***** SUPPLIED DATA
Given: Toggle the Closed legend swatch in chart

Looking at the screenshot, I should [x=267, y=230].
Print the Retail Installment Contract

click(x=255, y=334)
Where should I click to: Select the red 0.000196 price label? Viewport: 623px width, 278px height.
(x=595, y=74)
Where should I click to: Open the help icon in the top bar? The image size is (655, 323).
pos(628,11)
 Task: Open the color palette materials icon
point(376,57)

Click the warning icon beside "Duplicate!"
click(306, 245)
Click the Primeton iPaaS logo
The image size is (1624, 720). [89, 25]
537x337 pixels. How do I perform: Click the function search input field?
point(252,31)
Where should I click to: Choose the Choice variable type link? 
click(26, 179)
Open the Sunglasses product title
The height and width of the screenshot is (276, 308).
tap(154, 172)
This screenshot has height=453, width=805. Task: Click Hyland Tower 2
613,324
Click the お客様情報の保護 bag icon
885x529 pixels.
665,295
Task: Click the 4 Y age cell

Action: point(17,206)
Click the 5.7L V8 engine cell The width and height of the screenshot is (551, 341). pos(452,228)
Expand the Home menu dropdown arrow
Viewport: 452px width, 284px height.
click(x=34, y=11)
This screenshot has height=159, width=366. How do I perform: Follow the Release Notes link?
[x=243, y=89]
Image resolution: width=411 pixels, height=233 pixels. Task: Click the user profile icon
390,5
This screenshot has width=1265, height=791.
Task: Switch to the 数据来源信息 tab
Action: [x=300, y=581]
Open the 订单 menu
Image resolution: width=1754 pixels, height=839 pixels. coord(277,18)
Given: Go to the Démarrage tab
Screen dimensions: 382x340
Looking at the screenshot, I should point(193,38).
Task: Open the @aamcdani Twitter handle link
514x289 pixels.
**********
◆ **WORK INSTRUCTIONS**
Which lines of the items above contain the string "should", matching case exactly? Copy each of those lines.

◆ **CORRECT OUTPUT**
Looking at the screenshot, I should [x=267, y=230].
Where should I click to: Select the red 0.000196 price label? Viewport: 623px width, 278px height.
Where should I click to: Open the help icon in the top bar? The image size is (655, 323).
Where should I click to: Choose the Choice variable type link? 
Looking at the screenshot, I should point(193,38).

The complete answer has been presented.